[YOUR INSTRUCTIONS]
Please write the data out once more, exactly as it is given.

====================

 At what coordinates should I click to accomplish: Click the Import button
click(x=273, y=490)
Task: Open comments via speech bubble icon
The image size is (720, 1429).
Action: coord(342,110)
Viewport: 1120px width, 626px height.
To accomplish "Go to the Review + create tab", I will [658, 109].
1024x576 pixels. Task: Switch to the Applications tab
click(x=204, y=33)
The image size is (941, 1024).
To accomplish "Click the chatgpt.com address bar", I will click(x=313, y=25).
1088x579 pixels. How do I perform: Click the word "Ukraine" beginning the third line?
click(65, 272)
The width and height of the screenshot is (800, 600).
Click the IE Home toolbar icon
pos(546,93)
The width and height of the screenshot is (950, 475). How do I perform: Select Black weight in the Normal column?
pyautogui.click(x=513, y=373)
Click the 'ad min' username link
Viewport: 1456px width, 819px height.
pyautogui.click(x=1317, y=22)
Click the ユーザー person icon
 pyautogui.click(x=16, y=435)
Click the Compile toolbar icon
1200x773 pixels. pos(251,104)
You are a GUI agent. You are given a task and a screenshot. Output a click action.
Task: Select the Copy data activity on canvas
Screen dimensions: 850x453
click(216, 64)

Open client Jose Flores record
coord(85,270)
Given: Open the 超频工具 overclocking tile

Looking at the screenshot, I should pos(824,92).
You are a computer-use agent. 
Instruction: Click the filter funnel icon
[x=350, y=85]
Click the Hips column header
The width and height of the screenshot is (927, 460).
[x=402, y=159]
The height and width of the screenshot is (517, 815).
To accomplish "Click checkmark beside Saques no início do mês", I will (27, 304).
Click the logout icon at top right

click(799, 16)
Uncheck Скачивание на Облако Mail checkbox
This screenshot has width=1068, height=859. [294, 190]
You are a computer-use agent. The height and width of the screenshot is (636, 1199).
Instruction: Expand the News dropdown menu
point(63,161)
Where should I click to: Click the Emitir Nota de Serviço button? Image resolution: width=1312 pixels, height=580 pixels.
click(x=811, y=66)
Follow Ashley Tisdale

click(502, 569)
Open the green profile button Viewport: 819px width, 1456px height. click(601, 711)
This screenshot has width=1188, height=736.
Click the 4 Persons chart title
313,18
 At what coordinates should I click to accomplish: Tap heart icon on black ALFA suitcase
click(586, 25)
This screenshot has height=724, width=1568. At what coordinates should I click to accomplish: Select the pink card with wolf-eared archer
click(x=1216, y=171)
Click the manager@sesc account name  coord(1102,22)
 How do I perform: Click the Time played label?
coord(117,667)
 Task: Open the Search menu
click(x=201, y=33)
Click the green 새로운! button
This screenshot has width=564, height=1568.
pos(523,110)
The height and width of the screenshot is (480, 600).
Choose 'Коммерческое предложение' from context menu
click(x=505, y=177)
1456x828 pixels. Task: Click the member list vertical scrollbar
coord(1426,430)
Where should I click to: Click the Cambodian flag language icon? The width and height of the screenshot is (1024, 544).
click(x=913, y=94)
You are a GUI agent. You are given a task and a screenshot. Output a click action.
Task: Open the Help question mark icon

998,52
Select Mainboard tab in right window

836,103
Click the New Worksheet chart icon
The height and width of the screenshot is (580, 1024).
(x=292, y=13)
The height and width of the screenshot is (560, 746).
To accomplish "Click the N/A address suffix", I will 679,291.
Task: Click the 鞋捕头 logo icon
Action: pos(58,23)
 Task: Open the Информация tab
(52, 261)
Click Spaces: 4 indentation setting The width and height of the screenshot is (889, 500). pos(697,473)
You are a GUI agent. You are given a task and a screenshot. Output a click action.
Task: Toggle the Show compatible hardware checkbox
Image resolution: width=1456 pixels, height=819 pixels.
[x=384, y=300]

====================

[ANSWER SECTION]
 At what coordinates should I click to accomplish: Click the Import button
click(x=273, y=490)
Task: Open comments via speech bubble icon
The image size is (720, 1429).
Action: coord(342,110)
Viewport: 1120px width, 626px height.
To accomplish "Go to the Review + create tab", I will [658, 109].
1024x576 pixels. Task: Switch to the Applications tab
click(x=204, y=33)
The image size is (941, 1024).
To accomplish "Click the chatgpt.com address bar", I will click(x=313, y=25).
1088x579 pixels. How do I perform: Click the word "Ukraine" beginning the third line?
click(65, 272)
The width and height of the screenshot is (800, 600).
Click the IE Home toolbar icon
pos(546,93)
The width and height of the screenshot is (950, 475). How do I perform: Select Black weight in the Normal column?
pyautogui.click(x=513, y=373)
Click the 'ad min' username link
Viewport: 1456px width, 819px height.
pyautogui.click(x=1317, y=22)
Click the ユーザー person icon
 pyautogui.click(x=16, y=435)
Click the Compile toolbar icon
1200x773 pixels. pos(251,104)
You are a GUI agent. You are given a task and a screenshot. Output a click action.
Task: Select the Copy data activity on canvas
Screen dimensions: 850x453
click(216, 64)

Open client Jose Flores record
coord(85,270)
Given: Open the 超频工具 overclocking tile

Looking at the screenshot, I should pos(824,92).
You are a computer-use agent. 
Instruction: Click the filter funnel icon
[x=350, y=85]
Click the Hips column header
The width and height of the screenshot is (927, 460).
[x=402, y=159]
The height and width of the screenshot is (517, 815).
To accomplish "Click checkmark beside Saques no início do mês", I will (27, 304).
Click the logout icon at top right

click(799, 16)
Uncheck Скачивание на Облако Mail checkbox
This screenshot has width=1068, height=859. [294, 190]
You are a computer-use agent. The height and width of the screenshot is (636, 1199).
Instruction: Expand the News dropdown menu
point(63,161)
Where should I click to: Click the Emitir Nota de Serviço button? Image resolution: width=1312 pixels, height=580 pixels.
click(x=811, y=66)
Follow Ashley Tisdale

click(502, 569)
Open the green profile button Viewport: 819px width, 1456px height. click(601, 711)
This screenshot has width=1188, height=736.
Click the 4 Persons chart title
313,18
 At what coordinates should I click to accomplish: Tap heart icon on black ALFA suitcase
click(586, 25)
This screenshot has height=724, width=1568. At what coordinates should I click to accomplish: Select the pink card with wolf-eared archer
click(x=1216, y=171)
Click the manager@sesc account name  coord(1102,22)
 How do I perform: Click the Time played label?
coord(117,667)
 Task: Open the Search menu
click(x=201, y=33)
Click the green 새로운! button
This screenshot has width=564, height=1568.
pos(523,110)
The height and width of the screenshot is (480, 600).
Choose 'Коммерческое предложение' from context menu
click(x=505, y=177)
1456x828 pixels. Task: Click the member list vertical scrollbar
coord(1426,430)
Where should I click to: Click the Cambodian flag language icon? The width and height of the screenshot is (1024, 544).
click(x=913, y=94)
You are a GUI agent. You are given a task and a screenshot. Output a click action.
Task: Open the Help question mark icon

998,52
Select Mainboard tab in right window

836,103
Click the New Worksheet chart icon
The height and width of the screenshot is (580, 1024).
(x=292, y=13)
The height and width of the screenshot is (560, 746).
To accomplish "Click the N/A address suffix", I will 679,291.
Task: Click the 鞋捕头 logo icon
Action: pos(58,23)
 Task: Open the Информация tab
(52, 261)
Click Spaces: 4 indentation setting The width and height of the screenshot is (889, 500). pos(697,473)
You are a GUI agent. You are given a task and a screenshot. Output a click action.
Task: Toggle the Show compatible hardware checkbox
Image resolution: width=1456 pixels, height=819 pixels.
[x=384, y=300]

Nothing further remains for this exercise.